Iniziare rendendo il vino aromatico. Versare il vino in una brocca ampia insieme allo zucchero, al Grand Marnier e alla cannella. Completare con il succo dei 2 limoni e con quello di mezza arancia. Mescolare leggermente e lasciare aromatizzare.

Passare alla frutta, per prima cosa lavandola tutta. Tagliare a pezzetti le mele, la pera e le pesche, e nel caso dell’arancia e mezza rimasta dividere gli spicchi in 2 o più parti, a seconda della loro grandezza. Valutare in base ai gusti personali se privare gli spicchi della pelle oppure no.
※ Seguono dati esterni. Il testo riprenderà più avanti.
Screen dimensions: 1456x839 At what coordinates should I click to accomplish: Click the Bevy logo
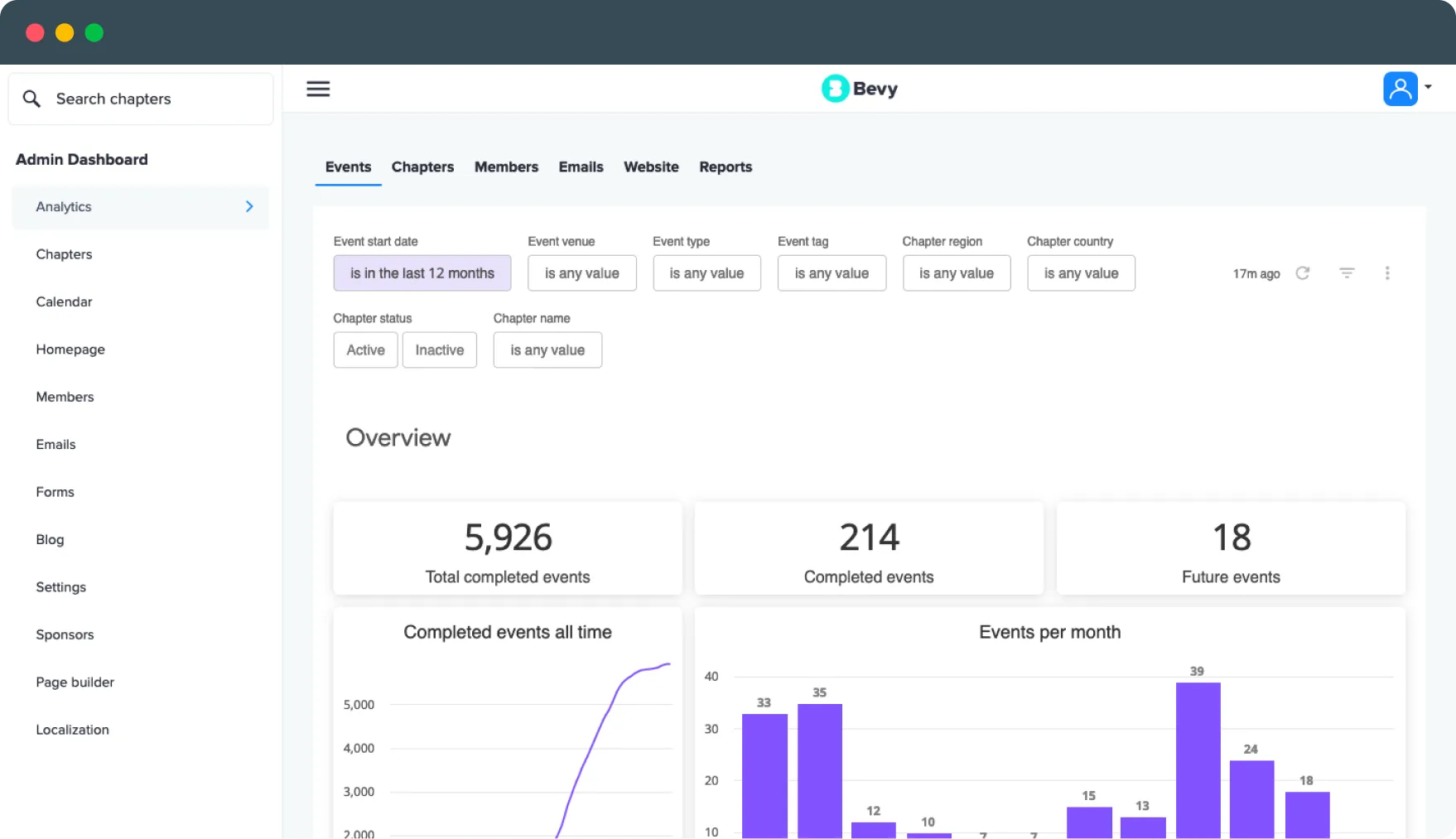pos(859,89)
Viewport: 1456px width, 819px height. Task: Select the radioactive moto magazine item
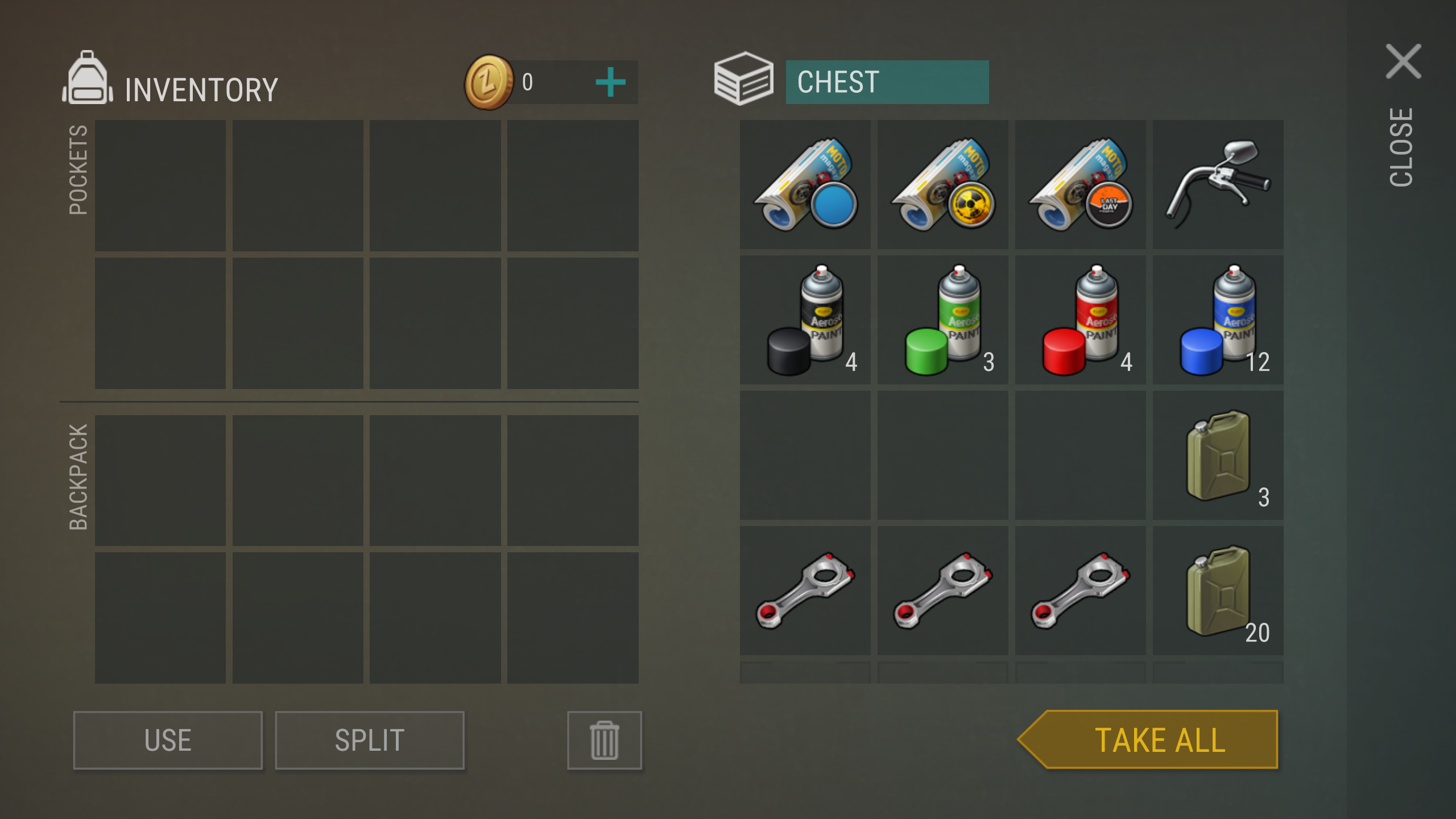[942, 184]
A questo punto unire tutta la frutta al vino, mescolare con delicatezza, coprire la brocca con un foglio di pellicola trasparente e metterla in frigo per alcune ore, non meno di cinque o sei. La sangria è praticamente pronta, bisogna solo aggiungere la soda o la gassosa prima di berla. Sull’opportunità di mettere o meno del ghiaccio nella sangria, le opinioni sono discordanti perchè il ghiaccio sciogliendosi può annacquare la sangria, rovinandone il spaore.
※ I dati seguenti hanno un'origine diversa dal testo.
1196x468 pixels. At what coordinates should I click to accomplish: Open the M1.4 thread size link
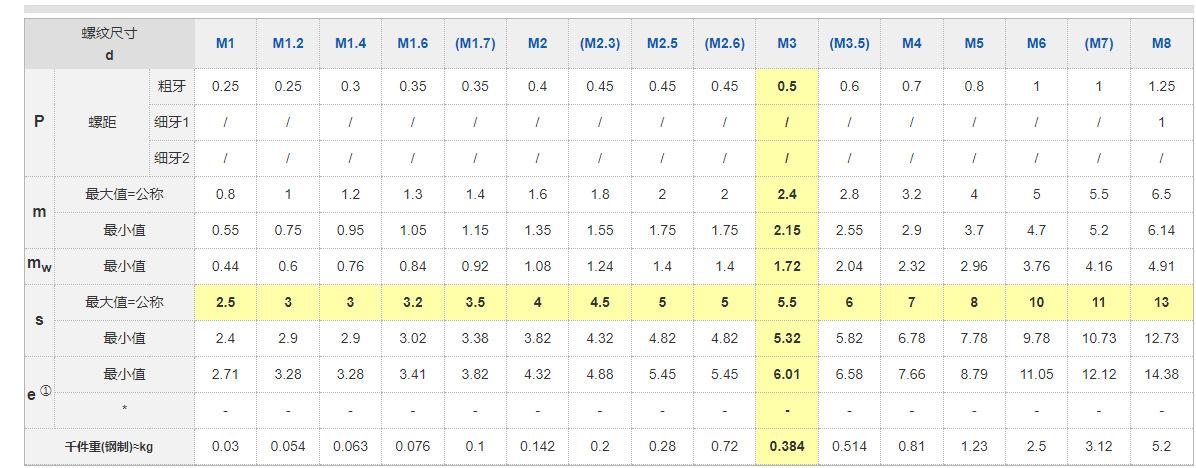(x=350, y=44)
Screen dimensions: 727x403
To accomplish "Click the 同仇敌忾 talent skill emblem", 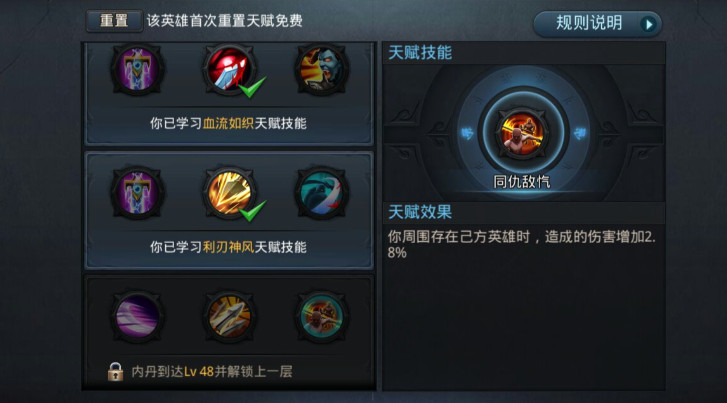I will point(522,134).
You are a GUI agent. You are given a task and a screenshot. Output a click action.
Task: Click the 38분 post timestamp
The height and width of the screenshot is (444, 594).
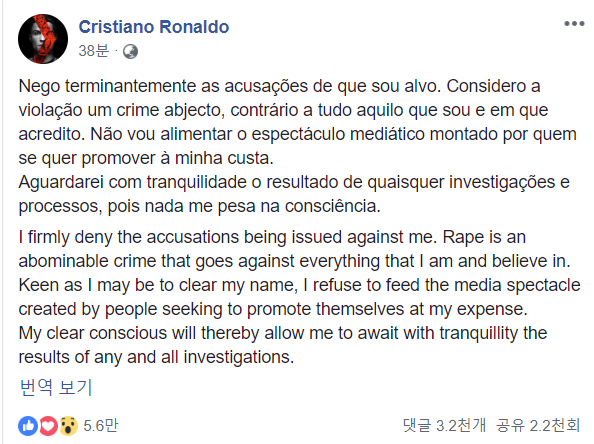point(94,51)
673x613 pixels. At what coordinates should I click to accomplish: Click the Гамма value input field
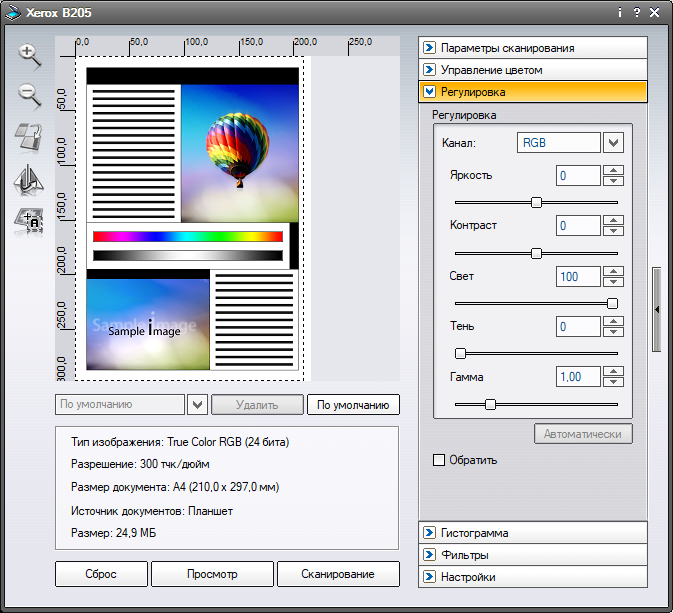click(x=578, y=377)
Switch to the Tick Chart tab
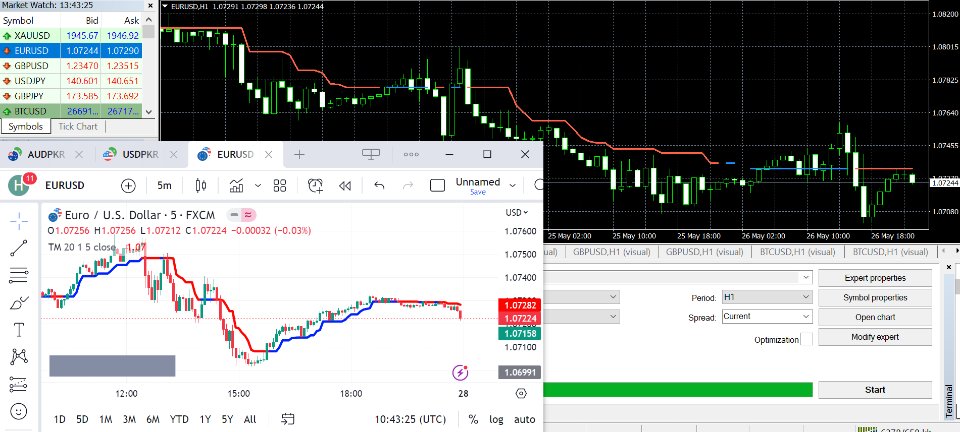This screenshot has width=960, height=432. (x=78, y=127)
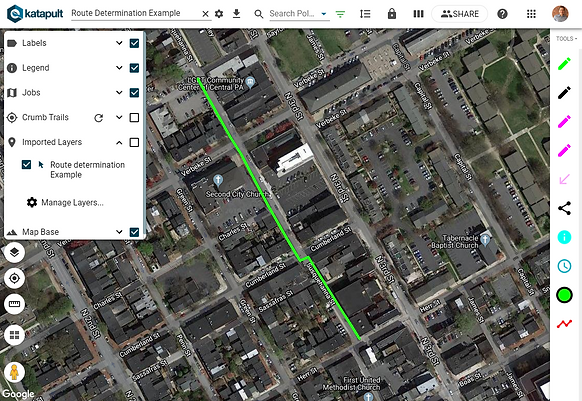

Vino adatto per la sangria

Il vino usato per la sangria è molto alcolico e ha un sapore forte, intenso, profondo. Di certo non va bene un frizzantino o un rosso amabile, bensì occorre un vino dal gusto deciso, adatto per essere addolcito e mitigato dal sapore fresco della frutta. La sangria spagnola viene preparata con alcuni vini in particolare, soprattutto Grenache e Monastrell, ma in Italia si può ricorrere a vini ad hoc, ugualmente indicati. Si tratta del Cannonau sardo e del Salice Salentino in particolare. Tutti questi vini sono accomunati da una gradazione alcolica decisamente elevata e da un aspetto denso e corposo.
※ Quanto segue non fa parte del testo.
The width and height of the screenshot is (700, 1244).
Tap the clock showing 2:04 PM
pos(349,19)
Frutta adatta per la sangria

Per quanto riguarda la frutta, non c’è un tipo più indicato di un altro. L’unica accortezza è scegliere magari della frutta che non si squaglia e non si ammorbidisce troppo, perchè di certo non è gradevole per nessuno ritrovarsi nel bicchiere pezzi di frutta molliccia che galleggiano da una parte all’altra. La banana, ad esempio, difficilmente viene utilizzata, mentre l’arancia è perfetta. Arancia, mandarino, limone, mela, pesca, albicocca, fragola, uva: queste varietà di frutta si trovano spesso nella sangria, soprattutto l’arancia tagliata a pezzi o in spicchi interi se non sono troppo grandi.